What is needed
Copy out the rows between the lines holding "Click the Search all across Scoir field" and "click(1285, 743)", inclusive, swapping every "icon" for "symbol" and leaving everything else unchanged.

* begin Supplied records *

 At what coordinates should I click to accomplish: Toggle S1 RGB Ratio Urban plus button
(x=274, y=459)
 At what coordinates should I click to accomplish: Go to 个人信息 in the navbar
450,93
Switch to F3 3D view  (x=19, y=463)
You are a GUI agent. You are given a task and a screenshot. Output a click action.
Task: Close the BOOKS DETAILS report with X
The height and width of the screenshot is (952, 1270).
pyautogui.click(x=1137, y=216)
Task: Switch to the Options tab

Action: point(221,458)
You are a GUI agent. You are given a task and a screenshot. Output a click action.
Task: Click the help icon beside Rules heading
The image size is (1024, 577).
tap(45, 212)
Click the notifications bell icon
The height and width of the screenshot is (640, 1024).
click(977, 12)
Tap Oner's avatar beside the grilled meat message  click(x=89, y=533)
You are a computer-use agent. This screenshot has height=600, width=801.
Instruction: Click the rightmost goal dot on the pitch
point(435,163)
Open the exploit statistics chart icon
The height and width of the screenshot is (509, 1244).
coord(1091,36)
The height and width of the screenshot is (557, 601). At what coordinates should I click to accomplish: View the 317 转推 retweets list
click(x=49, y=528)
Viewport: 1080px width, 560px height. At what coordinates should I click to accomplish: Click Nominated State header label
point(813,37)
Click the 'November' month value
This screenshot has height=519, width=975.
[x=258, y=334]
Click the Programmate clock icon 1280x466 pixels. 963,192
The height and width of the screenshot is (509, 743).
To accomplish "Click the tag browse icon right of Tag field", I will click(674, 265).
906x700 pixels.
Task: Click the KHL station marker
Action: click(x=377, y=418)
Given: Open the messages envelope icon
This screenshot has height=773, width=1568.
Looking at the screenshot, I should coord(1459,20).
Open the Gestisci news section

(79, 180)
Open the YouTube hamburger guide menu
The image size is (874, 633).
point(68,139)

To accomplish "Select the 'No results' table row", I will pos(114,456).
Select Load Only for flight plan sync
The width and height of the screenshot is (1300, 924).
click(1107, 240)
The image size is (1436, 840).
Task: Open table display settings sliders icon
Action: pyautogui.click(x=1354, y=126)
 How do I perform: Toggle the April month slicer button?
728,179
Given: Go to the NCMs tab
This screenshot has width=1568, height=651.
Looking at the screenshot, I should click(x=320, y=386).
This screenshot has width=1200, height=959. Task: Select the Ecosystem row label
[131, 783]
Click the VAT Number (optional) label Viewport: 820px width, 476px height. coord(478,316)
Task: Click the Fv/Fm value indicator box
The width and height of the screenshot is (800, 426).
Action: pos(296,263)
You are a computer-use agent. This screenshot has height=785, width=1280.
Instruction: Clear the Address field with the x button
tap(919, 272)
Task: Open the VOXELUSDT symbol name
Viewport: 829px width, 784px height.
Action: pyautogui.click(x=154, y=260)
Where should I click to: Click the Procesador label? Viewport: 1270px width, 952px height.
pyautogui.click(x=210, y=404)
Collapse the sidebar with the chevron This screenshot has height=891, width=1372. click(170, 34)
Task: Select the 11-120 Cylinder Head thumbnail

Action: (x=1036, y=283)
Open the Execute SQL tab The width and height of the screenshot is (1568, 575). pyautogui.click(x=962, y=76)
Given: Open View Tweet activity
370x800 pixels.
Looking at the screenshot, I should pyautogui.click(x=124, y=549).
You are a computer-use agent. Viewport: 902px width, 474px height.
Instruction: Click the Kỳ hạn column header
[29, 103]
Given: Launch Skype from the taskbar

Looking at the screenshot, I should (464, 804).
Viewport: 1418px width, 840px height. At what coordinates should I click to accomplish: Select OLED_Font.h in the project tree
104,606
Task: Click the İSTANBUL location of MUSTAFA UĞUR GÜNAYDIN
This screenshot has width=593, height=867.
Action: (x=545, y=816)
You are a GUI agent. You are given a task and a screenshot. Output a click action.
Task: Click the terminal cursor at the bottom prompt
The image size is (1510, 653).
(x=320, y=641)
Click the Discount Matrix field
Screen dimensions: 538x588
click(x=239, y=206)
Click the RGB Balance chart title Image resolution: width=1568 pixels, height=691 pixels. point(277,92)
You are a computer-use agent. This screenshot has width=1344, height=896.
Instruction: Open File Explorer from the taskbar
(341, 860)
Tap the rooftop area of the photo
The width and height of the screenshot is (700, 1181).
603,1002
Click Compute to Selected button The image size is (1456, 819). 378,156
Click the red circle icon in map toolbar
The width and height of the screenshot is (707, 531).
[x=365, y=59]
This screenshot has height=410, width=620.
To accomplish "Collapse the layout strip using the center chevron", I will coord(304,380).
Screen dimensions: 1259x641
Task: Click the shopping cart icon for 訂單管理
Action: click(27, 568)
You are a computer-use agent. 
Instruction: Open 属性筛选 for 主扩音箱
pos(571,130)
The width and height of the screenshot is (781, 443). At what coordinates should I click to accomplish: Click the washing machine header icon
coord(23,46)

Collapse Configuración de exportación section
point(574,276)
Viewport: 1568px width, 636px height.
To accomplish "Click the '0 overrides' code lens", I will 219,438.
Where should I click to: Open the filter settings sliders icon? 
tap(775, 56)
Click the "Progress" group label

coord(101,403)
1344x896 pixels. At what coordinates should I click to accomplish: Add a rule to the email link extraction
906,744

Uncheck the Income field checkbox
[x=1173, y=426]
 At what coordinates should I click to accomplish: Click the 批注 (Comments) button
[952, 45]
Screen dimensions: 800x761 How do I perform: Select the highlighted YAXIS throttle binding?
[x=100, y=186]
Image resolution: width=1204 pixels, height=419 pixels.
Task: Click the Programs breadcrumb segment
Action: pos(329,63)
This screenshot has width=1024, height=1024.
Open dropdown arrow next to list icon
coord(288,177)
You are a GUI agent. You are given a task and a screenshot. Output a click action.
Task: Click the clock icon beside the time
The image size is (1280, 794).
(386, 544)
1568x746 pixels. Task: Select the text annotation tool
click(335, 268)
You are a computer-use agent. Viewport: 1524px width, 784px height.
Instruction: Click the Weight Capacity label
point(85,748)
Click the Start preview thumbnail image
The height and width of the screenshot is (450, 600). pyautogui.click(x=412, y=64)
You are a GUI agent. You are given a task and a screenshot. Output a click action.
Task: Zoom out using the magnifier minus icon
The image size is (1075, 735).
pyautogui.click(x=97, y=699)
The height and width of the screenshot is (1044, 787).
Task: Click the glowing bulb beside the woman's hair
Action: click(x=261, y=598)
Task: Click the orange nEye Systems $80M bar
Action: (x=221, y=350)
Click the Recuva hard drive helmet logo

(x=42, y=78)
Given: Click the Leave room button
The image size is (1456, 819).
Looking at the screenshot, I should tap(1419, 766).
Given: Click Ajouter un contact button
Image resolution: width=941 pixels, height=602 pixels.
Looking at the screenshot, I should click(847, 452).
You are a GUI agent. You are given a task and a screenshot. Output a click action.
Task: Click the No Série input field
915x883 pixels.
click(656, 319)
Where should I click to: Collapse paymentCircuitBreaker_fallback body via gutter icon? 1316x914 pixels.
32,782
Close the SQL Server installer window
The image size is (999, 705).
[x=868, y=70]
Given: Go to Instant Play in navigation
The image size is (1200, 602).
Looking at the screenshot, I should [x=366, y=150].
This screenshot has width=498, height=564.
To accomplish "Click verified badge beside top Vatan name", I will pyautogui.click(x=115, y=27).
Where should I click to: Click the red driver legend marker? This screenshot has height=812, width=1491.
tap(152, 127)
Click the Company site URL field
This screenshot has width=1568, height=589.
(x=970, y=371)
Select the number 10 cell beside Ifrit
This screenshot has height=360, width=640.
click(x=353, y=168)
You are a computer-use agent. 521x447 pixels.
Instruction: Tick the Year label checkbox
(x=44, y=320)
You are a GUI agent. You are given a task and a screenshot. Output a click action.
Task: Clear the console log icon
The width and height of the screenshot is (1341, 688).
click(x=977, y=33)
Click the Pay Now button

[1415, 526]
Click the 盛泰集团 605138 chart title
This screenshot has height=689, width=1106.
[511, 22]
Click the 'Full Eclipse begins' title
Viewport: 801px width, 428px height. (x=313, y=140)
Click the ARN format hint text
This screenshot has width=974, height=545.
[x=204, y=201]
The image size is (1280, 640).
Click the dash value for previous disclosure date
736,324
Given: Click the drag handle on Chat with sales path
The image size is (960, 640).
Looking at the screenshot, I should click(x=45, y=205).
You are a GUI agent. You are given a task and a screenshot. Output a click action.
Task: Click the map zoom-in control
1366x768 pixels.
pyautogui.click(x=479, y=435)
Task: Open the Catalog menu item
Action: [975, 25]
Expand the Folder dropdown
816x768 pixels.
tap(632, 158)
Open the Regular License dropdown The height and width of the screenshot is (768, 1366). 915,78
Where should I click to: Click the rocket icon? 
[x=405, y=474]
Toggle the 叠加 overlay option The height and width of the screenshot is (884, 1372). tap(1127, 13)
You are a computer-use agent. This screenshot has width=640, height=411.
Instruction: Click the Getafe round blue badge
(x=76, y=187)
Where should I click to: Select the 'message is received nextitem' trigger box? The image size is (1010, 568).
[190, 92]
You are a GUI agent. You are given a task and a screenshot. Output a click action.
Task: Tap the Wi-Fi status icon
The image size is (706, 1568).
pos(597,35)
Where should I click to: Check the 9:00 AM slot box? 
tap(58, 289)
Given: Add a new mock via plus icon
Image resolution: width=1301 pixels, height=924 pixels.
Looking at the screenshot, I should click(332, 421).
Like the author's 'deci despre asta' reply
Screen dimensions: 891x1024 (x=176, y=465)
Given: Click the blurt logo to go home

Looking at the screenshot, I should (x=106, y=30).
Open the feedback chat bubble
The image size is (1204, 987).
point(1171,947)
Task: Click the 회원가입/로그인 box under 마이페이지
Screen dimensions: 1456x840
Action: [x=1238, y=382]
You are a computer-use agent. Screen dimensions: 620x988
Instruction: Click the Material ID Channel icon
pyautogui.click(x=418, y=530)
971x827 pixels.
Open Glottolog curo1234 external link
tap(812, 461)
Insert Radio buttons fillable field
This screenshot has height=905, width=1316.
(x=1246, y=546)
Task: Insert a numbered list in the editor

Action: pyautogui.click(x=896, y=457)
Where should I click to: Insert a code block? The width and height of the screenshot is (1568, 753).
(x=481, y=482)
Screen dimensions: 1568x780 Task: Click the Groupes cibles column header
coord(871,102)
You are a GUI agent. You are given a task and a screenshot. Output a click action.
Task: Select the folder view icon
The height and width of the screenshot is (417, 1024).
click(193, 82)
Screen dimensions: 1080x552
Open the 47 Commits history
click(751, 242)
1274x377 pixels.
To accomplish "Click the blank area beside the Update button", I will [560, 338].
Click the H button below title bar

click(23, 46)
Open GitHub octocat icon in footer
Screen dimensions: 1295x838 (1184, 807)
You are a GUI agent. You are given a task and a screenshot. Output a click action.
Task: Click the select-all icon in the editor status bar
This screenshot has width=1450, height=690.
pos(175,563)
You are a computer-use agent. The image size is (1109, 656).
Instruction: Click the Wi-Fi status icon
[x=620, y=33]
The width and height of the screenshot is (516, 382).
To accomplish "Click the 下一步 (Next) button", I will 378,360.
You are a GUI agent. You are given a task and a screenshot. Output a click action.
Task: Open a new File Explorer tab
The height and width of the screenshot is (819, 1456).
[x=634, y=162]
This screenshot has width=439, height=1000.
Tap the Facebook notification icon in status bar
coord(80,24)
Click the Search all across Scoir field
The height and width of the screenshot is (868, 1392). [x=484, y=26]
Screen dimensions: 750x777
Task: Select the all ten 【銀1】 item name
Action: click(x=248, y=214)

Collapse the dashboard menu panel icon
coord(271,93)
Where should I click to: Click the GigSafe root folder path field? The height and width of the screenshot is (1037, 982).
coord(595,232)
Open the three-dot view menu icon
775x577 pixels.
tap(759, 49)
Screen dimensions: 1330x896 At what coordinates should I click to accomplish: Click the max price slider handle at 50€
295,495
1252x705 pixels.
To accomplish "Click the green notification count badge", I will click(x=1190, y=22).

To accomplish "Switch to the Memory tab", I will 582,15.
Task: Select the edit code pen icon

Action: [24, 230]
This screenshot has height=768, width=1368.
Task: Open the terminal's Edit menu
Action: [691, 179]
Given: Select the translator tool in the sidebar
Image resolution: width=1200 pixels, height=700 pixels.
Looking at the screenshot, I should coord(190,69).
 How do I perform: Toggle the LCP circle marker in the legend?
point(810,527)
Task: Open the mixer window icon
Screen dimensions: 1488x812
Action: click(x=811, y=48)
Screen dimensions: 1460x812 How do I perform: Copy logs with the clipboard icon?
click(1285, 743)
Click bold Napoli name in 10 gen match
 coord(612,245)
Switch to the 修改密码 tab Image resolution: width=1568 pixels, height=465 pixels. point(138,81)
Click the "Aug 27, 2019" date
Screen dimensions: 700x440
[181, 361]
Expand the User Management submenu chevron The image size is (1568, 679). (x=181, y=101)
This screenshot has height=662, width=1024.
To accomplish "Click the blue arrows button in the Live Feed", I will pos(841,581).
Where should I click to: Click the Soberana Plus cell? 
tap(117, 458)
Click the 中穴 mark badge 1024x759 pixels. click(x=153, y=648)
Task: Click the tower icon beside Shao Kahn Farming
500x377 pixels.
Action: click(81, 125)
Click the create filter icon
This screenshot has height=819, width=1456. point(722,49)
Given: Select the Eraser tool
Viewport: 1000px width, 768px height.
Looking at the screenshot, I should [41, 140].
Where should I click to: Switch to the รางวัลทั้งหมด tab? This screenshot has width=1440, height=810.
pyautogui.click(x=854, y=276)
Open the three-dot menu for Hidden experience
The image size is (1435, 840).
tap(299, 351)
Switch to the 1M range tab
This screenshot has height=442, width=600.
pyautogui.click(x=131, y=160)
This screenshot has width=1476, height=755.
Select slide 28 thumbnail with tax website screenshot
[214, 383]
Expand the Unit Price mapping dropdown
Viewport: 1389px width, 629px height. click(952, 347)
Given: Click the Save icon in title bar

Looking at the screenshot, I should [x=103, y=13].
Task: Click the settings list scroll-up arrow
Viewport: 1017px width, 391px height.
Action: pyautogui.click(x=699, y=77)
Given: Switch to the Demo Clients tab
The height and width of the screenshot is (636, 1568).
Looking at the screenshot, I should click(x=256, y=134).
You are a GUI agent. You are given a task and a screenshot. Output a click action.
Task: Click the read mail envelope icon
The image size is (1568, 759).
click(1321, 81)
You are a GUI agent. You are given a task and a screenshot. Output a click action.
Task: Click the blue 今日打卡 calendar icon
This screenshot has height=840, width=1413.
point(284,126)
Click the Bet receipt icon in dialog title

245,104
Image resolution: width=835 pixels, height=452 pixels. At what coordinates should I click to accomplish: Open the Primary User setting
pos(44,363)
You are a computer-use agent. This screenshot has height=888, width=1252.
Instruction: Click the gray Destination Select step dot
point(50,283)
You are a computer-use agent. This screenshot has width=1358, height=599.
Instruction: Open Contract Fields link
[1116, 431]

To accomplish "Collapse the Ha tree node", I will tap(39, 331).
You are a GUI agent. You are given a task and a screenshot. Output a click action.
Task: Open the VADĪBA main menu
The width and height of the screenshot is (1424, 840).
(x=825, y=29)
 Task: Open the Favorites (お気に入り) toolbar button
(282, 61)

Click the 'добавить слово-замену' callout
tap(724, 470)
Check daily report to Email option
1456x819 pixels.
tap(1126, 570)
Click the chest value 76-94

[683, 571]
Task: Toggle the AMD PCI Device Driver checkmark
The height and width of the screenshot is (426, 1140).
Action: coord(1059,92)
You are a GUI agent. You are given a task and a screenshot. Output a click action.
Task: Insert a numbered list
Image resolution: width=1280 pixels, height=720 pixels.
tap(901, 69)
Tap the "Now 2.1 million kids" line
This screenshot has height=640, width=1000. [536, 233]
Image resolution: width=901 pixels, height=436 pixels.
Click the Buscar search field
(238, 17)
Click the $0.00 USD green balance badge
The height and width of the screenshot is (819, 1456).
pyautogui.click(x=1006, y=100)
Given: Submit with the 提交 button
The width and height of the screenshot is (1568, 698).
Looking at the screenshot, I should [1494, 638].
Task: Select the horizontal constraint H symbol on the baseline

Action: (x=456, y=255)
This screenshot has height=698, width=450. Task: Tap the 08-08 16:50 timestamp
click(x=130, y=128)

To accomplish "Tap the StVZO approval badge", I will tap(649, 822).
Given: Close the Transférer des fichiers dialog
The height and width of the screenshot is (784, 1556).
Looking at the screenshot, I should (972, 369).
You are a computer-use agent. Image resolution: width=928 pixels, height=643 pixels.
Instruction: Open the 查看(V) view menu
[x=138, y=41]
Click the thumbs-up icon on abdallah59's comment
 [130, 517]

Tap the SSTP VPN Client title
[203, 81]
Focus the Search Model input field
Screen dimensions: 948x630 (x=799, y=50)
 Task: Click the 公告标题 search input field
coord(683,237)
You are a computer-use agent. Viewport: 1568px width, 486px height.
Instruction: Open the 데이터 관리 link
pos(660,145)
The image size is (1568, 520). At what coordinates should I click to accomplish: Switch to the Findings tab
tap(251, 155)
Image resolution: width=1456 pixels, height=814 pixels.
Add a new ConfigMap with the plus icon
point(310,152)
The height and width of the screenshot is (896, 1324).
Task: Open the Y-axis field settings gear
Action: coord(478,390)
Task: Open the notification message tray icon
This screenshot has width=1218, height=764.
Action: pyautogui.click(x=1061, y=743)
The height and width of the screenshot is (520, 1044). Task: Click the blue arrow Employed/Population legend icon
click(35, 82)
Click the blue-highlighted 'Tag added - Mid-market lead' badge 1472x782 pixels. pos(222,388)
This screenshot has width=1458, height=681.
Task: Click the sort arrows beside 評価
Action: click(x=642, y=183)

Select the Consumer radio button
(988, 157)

* end Supplied records *

Full answer
Click the Search all across Scoir field
The height and width of the screenshot is (868, 1392). [x=484, y=26]
Screen dimensions: 750x777
Task: Select the all ten 【銀1】 item name
Action: click(x=248, y=214)

Collapse the dashboard menu panel symbol
coord(271,93)
Where should I click to: Click the GigSafe root folder path field? The height and width of the screenshot is (1037, 982).
coord(595,232)
Open the three-dot view menu symbol
775x577 pixels.
tap(759, 49)
Screen dimensions: 1330x896 At what coordinates should I click to accomplish: Click the max price slider handle at 50€
295,495
1252x705 pixels.
To accomplish "Click the green notification count badge", I will click(x=1190, y=22).

To accomplish "Switch to the Memory tab", I will 582,15.
Task: Select the edit code pen symbol

Action: [24, 230]
This screenshot has height=768, width=1368.
Task: Open the terminal's Edit menu
Action: [691, 179]
Given: Select the translator tool in the sidebar
Image resolution: width=1200 pixels, height=700 pixels.
Looking at the screenshot, I should coord(190,69).
 How do I perform: Toggle the LCP circle marker in the legend?
point(810,527)
Task: Open the mixer window symbol
Screen dimensions: 1488x812
Action: click(x=811, y=48)
Screen dimensions: 1460x812 How do I perform: Copy logs with the clipboard symbol?
click(1285, 743)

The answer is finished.